TASK TO CARRY OUT -> Copy every line between the one containing "Given: Open the" and the one containing "Looking at the screenshot, I should 775,21.", inclusive, leaving out the pictures.

GIVEN INFORMATION ->
* begin *

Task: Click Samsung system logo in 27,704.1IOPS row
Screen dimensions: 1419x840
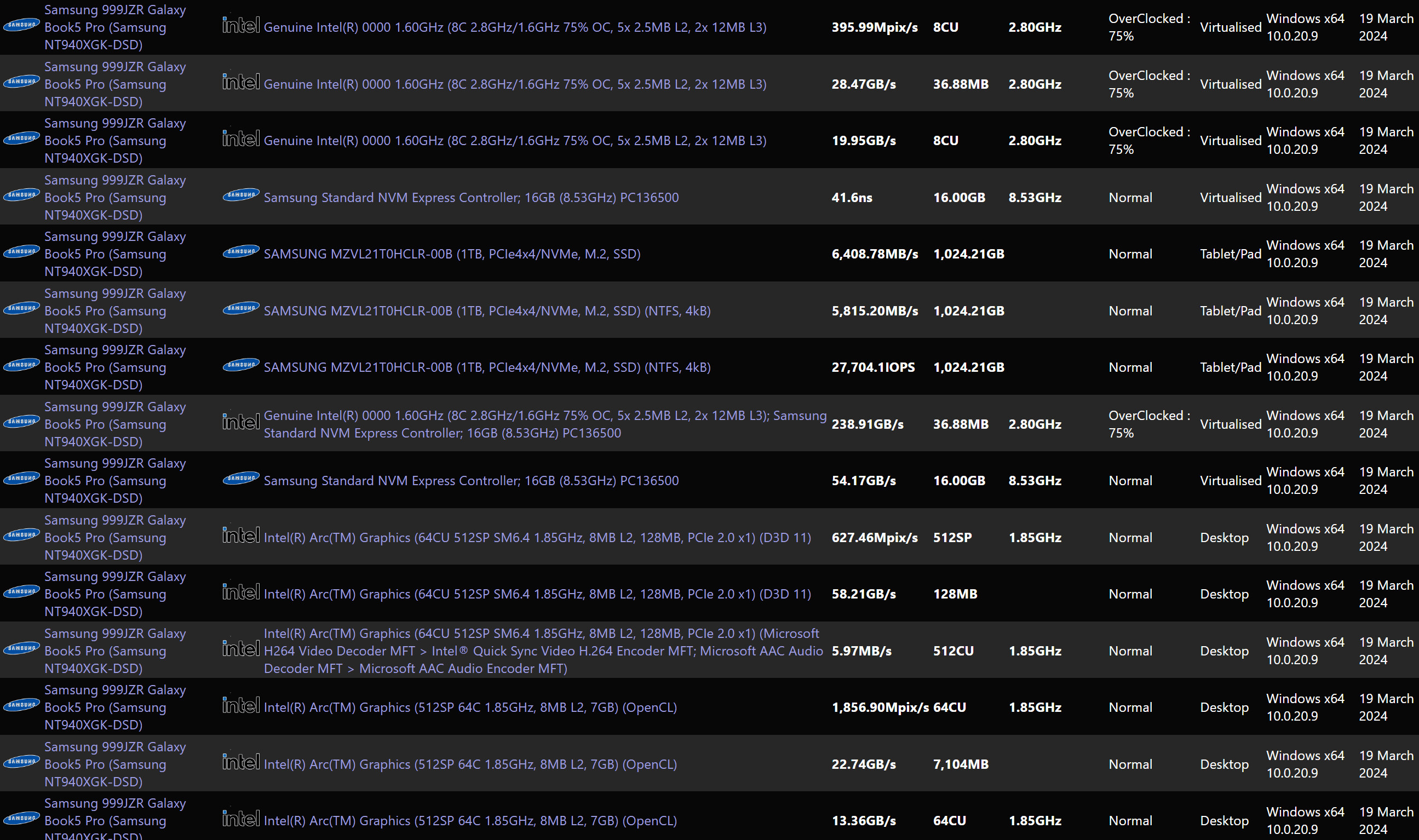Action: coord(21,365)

* end *
* begin *

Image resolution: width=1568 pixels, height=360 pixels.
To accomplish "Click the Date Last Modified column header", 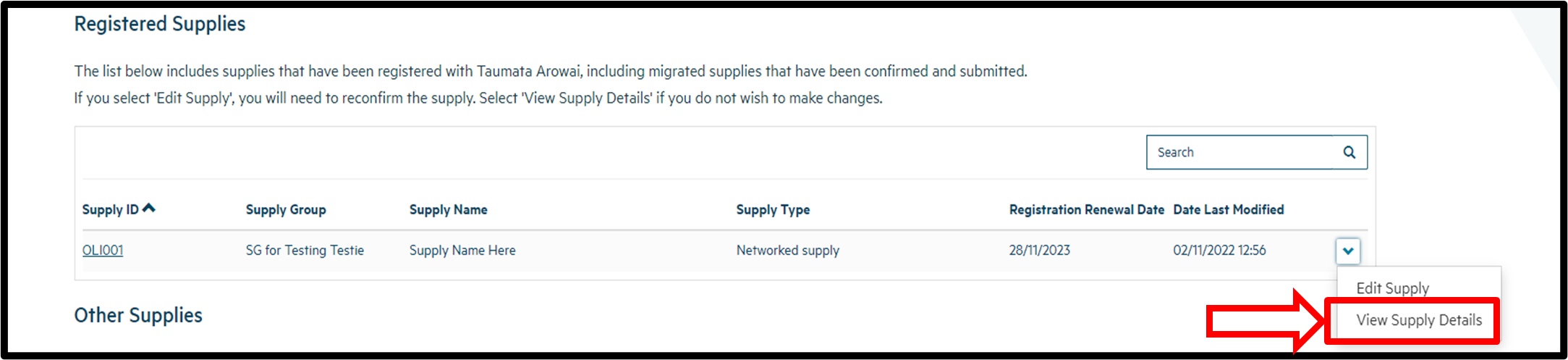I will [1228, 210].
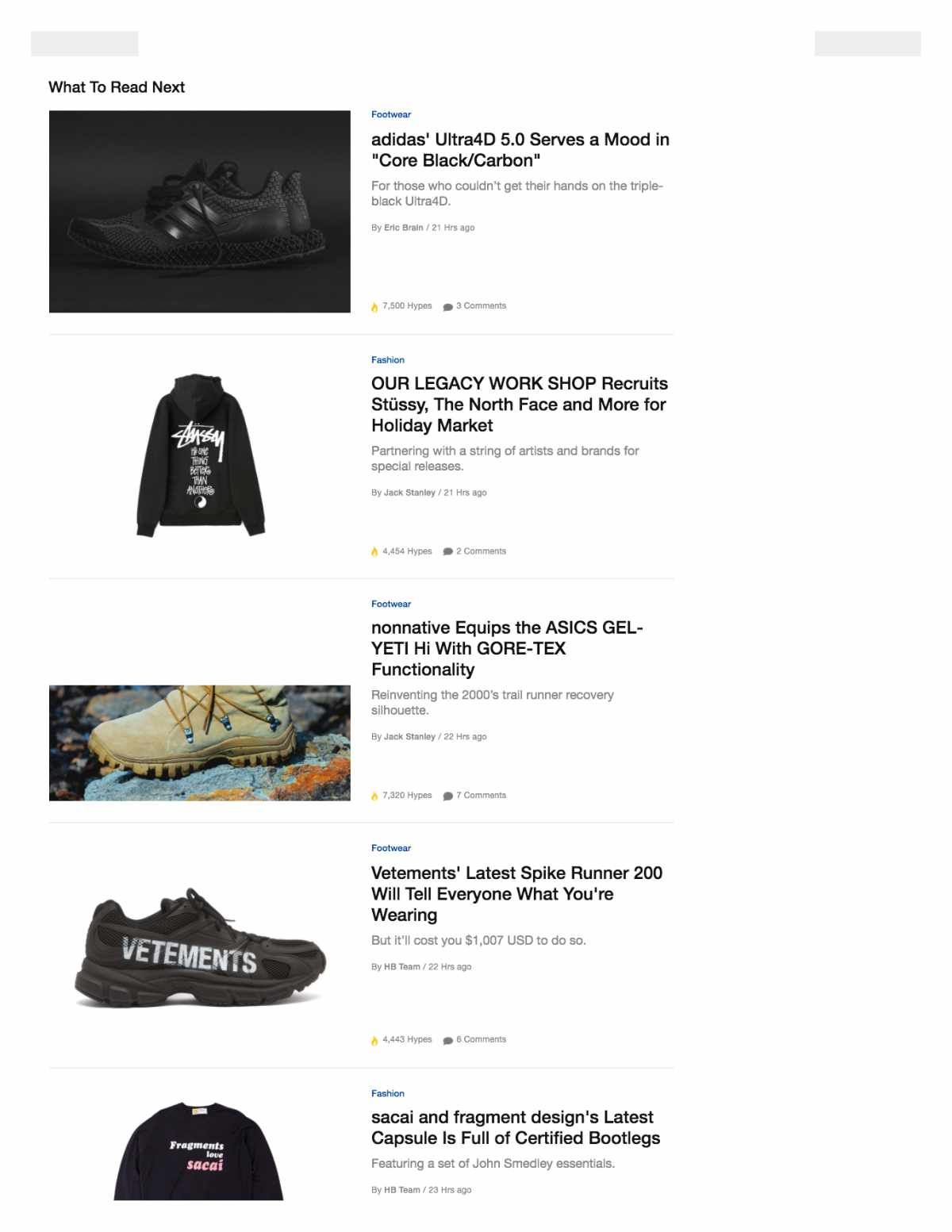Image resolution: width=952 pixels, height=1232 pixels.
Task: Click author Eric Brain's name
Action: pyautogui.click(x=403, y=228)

* end *
* begin *

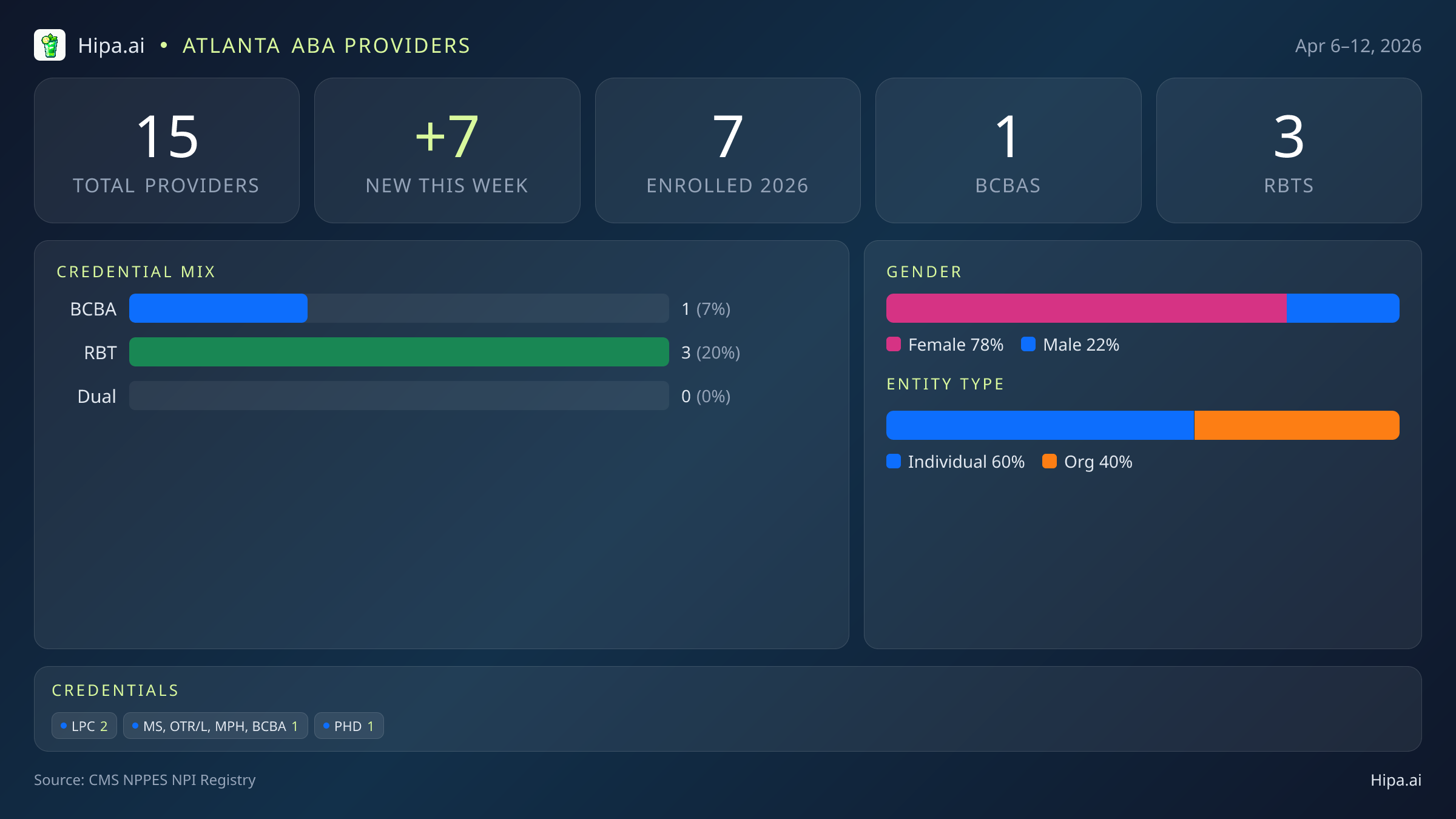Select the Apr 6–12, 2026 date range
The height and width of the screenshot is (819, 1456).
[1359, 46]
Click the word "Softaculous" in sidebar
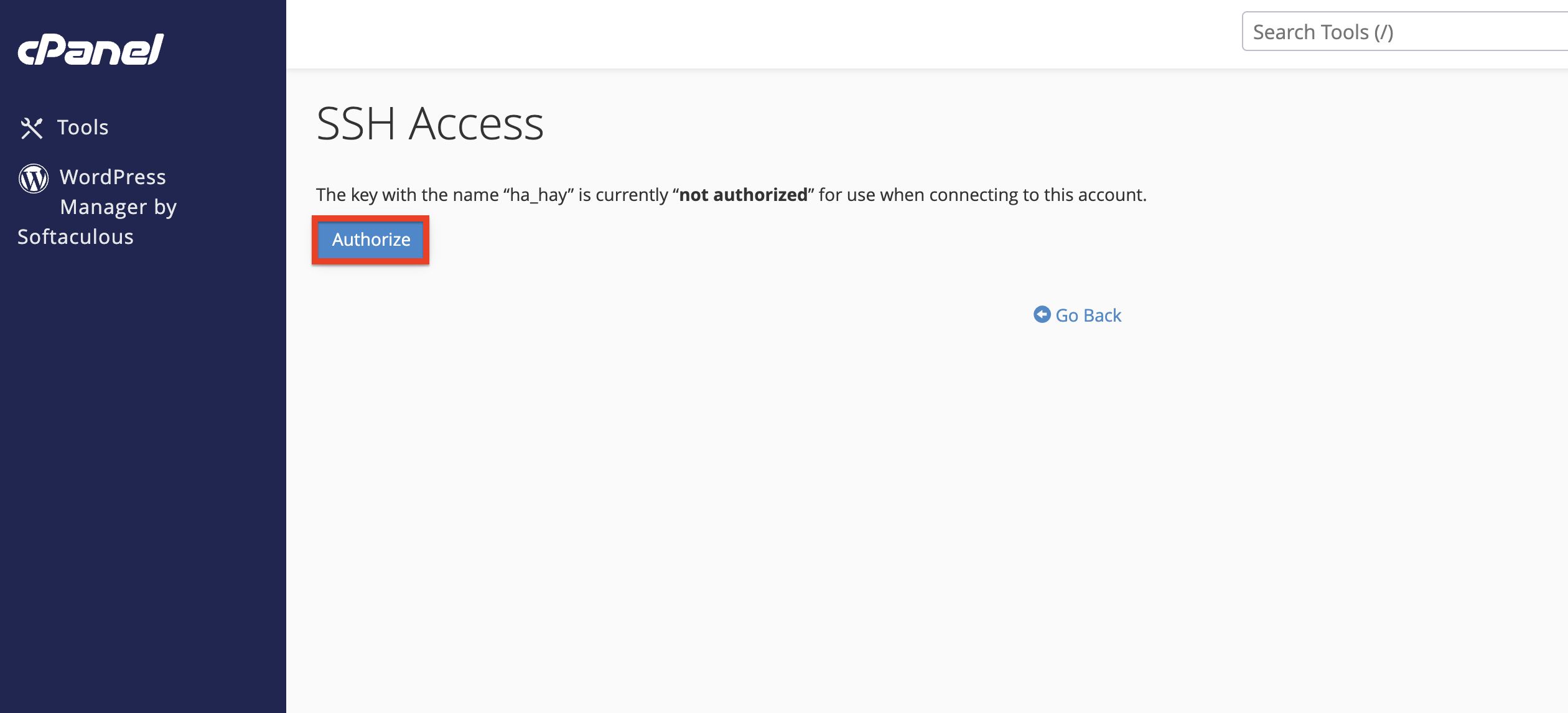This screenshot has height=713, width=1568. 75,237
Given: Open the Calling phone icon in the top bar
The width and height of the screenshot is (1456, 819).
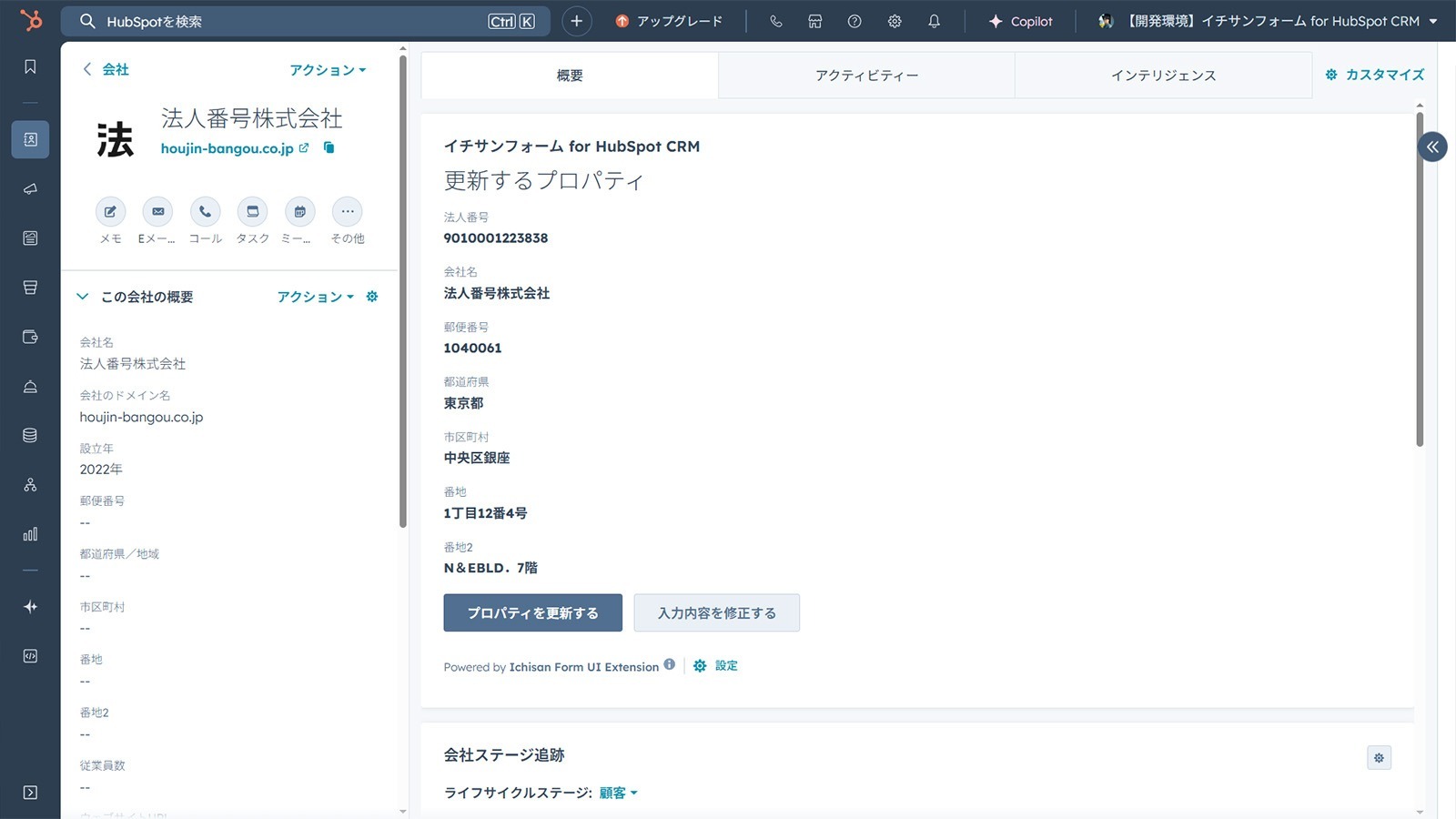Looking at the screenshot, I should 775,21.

* end *

THE OUTPUT ->
Given: Open the Calling phone icon in the top bar
The width and height of the screenshot is (1456, 819).
Looking at the screenshot, I should 775,21.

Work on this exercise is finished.